Logo Polskiego Radia
Jedynka
migrator migrator 18.02.2009

Spór widzę

Pomysły wicepremiera Pawlaka warte rozważenia, nie wiem, czy przez zazdrość, że to robi koalicjant, a nie Platforma, są wstrzymywane albo przesuwane.

Grzegorz Ślubowski: Naszym gościem jest Grzegorz Napieralski, Przewodniczący Sojuszu Lewicy Demokratycznej. Dzień dobry.

Grzegorz Napieralski: Dzień dobry, witam serdecznie.

G.Ś.: Panie przewodniczący, unieważnienie opcji – to wczoraj proponował wicepremier Waldemar Pawlak. Jak twierdził w naszym studiu minister Marek Sawicki, nie zostało to wcale zlekceważone przez rząd, ale zostało przesunięte. Jak pan się odnosi do tego pomysłu?

G.N.: Rząd w ogóle ma problem z kryzysem. Nie skupił się tylko na opcjach. To, oczywiście, jest poważny problem i problem dotkliwy. Jak słyszymy dzisiaj w serwisach informacyjnych, dotyczy również przedsiębiorstw państwowych, gdzie zasiadają przedstawiciele rządu w radach nadzorczych, ale problem jest jeszcze większy – w bankach ludzie pozaciągali kredyty na przykład na zakup mieszkania, dzisiaj te kredyty przez skoki waluty spowodowały to, że ich zastaw hipoteczny jest mniejszy, czyli to mieszkanie...

Blok danych
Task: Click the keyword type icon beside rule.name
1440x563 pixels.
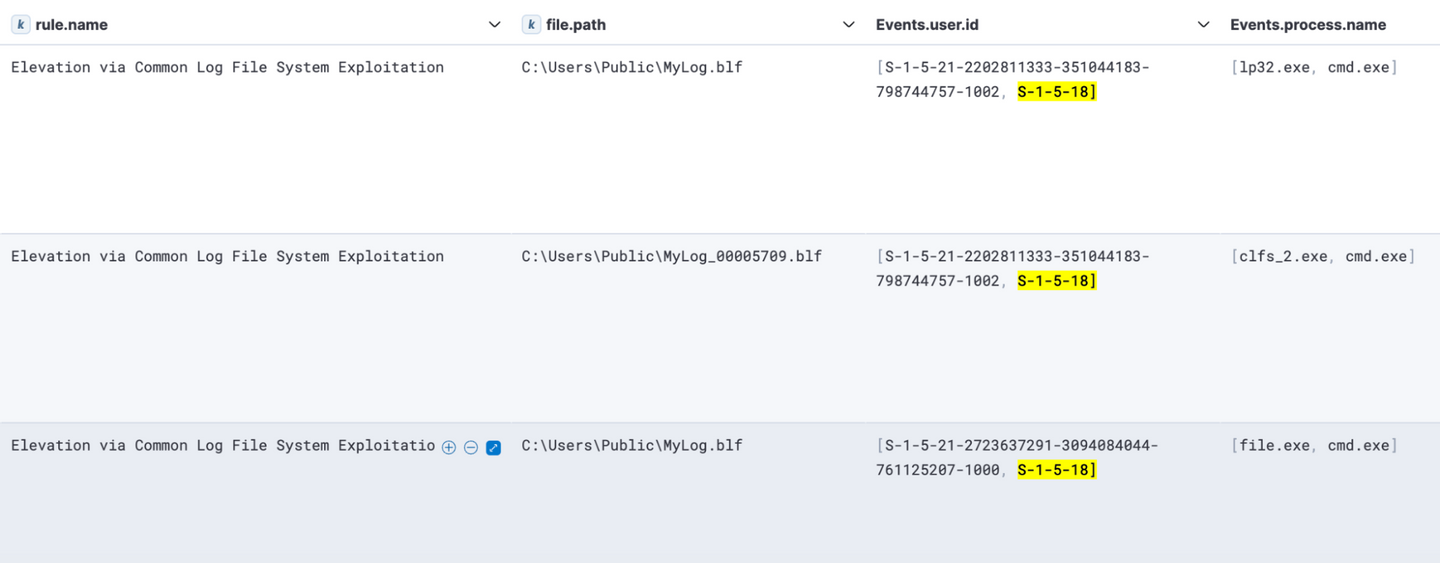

Do wykonania
**a.** Jaką funkcję pełni Grzegorz Napieralski według fragmentu tekstu?
**b.** Przepisz bez zmian urywek fragmentu tekstu od „Logo Polskiego Radia” do „do tego pomysłu?”.
**c.** Wyjaśnij na podstawie fragmentu tekstu, dlaczego zastaw hipoteczny osób, które zaciągnęły kredyty na przykład na zakup mieszkania, jest mniejszy.
Dane nie są potrzebne do wykonania żadnego zadania.

Rozwiązania zadań
**a.** Jest przewodniczącym Sojuszu Lewicy Demokratycznej.

**b.**
Logo Polskiego Radia
Jedynka
migrator migrator 18.02.2009

Spór widzę

Pomysły wicepremiera Pawlaka warte rozważenia, nie wiem, czy przez zazdrość, że to robi koalicjant, a nie Platforma, są wstrzymywane albo przesuwane.

Grzegorz Ślubowski: Naszym gościem jest Grzegorz Napieralski, Przewodniczący Sojuszu Lewicy Demokratycznej. Dzień dobry.

Grzegorz Napieralski: Dzień dobry, witam serdecznie.

G.Ś.: Panie przewodniczący, unieważnienie opcji – to wczoraj proponował wicepremier Waldemar Pawlak. Jak twierdził w naszym studiu minister Marek Sawicki, nie zostało to wcale zlekceważone przez rząd, ale zostało przesunięte. Jak pan się odnosi do tego pomysłu?

**c.** Przyczyną są skoki waluty. Według wypowiedzi Grzegorza Napieralskiego kredyty zaciągnięte w bankach, na przykład na zakup mieszkania, wskutek tych skoków doprowadziły do zmniejszenia się zastawu hipotecznego kredytobiorców.